# Thompson CV Joints



## phreebsd (Dec 16, 2004)

Wow! I'm totally sold on this. This has got to be the best joint ever invented!


----------



## TX4PLAY (Jan 18, 2009)

Good find, thats interesting.


----------



## utu (Jul 19, 2009)

phreebsd said:


> Wow! I'm totally sold on this. This has got to be the best joint ever invented!
> 
> YouTube - Thompson new CV joint invention


 
I agree.. Would be a much better,stronger cv on our atvs.........:agreed:


----------



## phreebsd (Dec 16, 2004)

it would give back the power robbed by a big lift with steep axle angles!
heck longer axles themselves reduce torque.


----------



## hondarecoveryman (Feb 28, 2009)

That is amazing :bigok: Great find now we need to contact them with demensions


----------



## phreebsd (Dec 16, 2004)

For real. Just think.. No more cv boots and nasty grease.


----------



## bruteman (Dec 29, 2008)

I did I offered to sent them my old axle who knows what they might say


----------



## Guest (Aug 30, 2009)

That is pretty cool. Watching him stop that cv joint by just applying some angle was interesting to see.
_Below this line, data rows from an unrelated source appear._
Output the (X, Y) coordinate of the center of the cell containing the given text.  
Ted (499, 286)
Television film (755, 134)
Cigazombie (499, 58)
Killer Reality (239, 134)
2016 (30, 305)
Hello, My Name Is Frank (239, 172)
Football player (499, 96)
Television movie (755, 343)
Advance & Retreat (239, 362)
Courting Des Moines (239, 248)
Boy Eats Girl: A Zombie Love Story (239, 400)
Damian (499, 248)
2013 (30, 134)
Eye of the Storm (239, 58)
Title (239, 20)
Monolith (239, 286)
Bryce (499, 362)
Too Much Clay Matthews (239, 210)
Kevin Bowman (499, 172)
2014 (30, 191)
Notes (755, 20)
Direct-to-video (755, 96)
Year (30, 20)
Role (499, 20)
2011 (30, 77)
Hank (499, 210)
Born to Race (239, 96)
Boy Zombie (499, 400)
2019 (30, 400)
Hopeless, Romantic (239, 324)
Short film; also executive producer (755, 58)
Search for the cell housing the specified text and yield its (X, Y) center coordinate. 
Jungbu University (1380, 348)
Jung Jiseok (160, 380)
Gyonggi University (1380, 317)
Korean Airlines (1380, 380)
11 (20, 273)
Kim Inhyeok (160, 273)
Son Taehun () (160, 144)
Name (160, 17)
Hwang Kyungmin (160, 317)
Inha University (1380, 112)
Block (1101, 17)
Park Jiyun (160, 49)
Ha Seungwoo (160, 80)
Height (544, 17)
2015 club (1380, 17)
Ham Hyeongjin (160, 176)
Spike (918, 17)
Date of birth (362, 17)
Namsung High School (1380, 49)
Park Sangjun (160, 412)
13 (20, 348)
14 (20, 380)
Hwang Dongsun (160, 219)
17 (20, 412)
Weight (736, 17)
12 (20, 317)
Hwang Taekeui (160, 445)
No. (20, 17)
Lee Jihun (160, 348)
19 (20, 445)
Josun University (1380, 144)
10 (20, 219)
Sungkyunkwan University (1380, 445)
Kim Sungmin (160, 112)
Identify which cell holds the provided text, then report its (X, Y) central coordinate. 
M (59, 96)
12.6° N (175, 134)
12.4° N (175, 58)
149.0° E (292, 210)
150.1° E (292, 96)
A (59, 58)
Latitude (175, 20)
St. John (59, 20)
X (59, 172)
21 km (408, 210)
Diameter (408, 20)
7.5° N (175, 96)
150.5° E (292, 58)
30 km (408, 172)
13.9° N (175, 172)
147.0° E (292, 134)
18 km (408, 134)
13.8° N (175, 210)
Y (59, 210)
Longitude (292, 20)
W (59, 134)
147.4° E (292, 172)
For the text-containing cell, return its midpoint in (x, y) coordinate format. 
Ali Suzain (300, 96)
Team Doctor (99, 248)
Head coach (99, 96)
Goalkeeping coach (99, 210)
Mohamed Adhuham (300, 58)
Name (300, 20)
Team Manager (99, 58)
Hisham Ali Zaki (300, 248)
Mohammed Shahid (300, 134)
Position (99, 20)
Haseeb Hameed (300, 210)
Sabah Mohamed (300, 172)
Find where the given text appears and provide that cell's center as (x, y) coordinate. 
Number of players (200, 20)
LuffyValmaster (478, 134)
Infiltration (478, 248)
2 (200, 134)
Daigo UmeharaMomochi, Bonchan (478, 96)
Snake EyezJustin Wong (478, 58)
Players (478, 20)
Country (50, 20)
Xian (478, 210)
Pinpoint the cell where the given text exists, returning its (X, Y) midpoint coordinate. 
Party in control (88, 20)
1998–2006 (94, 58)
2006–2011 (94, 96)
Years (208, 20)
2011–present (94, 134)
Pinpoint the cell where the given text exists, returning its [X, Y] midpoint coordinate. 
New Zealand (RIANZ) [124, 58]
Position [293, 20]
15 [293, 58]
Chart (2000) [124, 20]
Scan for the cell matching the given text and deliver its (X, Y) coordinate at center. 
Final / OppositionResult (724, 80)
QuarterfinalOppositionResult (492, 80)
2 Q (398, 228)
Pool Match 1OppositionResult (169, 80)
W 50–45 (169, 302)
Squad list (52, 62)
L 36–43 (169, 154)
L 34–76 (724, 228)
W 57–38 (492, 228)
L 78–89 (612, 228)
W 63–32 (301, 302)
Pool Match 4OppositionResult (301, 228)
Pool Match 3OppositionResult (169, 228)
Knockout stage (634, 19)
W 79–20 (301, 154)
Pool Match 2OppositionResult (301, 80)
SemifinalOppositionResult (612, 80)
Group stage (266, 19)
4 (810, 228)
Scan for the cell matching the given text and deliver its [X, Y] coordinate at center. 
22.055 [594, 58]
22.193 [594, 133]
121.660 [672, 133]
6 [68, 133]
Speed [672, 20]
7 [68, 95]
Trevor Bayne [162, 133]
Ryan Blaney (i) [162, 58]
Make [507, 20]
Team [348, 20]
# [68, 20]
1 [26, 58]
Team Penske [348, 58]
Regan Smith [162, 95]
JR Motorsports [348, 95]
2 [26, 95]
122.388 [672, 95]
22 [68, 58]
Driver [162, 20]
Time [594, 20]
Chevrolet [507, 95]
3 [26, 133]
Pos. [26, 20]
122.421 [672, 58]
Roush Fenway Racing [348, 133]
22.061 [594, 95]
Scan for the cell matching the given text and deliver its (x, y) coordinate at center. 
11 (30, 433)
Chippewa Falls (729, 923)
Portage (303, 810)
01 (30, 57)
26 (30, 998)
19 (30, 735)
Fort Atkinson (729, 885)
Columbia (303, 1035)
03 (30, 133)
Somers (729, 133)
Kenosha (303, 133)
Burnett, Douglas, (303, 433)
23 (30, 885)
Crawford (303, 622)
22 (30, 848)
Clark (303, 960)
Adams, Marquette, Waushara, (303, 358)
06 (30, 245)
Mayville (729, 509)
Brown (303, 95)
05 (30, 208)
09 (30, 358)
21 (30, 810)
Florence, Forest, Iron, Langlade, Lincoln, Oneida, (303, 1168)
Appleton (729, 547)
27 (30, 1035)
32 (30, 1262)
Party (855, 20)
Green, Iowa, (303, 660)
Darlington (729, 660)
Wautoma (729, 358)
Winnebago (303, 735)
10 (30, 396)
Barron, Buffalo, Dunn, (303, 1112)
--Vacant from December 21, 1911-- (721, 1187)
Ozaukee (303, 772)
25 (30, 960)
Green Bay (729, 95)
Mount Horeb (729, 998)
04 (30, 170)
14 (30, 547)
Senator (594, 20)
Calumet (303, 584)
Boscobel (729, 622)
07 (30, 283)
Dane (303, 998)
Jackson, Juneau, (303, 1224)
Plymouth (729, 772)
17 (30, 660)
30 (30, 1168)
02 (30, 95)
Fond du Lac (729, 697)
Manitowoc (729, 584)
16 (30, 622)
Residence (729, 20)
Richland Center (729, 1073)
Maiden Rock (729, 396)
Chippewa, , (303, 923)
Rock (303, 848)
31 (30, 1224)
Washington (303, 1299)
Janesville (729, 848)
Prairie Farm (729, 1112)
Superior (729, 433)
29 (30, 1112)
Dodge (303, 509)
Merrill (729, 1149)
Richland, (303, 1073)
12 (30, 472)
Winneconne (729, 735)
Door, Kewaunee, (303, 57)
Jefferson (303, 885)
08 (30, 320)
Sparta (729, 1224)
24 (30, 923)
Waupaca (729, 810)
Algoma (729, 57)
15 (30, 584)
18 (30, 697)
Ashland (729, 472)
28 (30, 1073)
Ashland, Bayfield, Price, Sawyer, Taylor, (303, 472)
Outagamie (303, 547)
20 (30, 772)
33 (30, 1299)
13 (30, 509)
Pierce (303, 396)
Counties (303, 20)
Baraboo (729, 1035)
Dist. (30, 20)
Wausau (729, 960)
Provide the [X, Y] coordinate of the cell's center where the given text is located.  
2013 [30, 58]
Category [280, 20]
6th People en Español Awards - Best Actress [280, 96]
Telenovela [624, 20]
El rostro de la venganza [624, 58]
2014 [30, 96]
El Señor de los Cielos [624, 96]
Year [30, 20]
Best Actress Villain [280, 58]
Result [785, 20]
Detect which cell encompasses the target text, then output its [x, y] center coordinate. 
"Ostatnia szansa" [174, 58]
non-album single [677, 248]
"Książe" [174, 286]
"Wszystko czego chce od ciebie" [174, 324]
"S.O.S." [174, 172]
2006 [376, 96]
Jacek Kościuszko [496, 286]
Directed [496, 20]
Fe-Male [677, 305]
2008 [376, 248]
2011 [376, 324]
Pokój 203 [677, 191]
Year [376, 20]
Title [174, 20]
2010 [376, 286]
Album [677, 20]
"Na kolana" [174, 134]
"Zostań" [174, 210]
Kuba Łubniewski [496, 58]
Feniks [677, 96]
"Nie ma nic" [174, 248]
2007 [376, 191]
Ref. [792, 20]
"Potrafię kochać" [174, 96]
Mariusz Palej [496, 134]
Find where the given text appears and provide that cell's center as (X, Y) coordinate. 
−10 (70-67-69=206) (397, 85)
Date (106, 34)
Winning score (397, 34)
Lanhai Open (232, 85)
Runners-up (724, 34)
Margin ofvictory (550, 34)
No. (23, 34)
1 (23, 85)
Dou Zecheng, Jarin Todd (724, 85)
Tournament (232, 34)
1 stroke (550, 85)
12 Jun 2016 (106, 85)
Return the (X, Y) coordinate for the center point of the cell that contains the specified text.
I bet they cost a pretty penny. LoL! Maybe no grease but i'd still want a boot to cover it.


----------



## hondarecoveryman (Feb 28, 2009)

Yeah you would have to keep the mud out with something


----------



## drtj (May 3, 2009)

where do we buy them? i am sold


----------



## CentralFloridaBrute (Feb 24, 2010)

All the break down of this is on the website attachment I posted.. I like that you found a video of them though, we can even put a light weigh boot cover on them to keep the heavy mud off but this would def. be a better design. Are there any of the sponsers that can make this product available and somewhat affordable.


----------



## RDs Neighbor (Jun 24, 2009)

Not to be pessimistic, but we can't get an oil seal made...much less a cv joint....lol


----------



## CentralFloridaBrute (Feb 24, 2010)

Aww come on man you gotta be optimistic... they can make them larger for trains and they run them on 3 rotor helicopters, Why cant it be possible to make it small for the ATV world.. It'd be a great product and if stronger than most modern CV joints and be able to give back lost power and more angle.. It'd sell!! Now if we can also do something about rear knuckles..maybe make them outta billet


----------



## NMKawierider (Apr 11, 2009)

I'm thinking group-buy!! We send them the specs..or one complete axle setup, they design & Fab...we buy in bulk through MIMB.


----------



## Guarino113 (Oct 3, 2009)

sounds like a plan


----------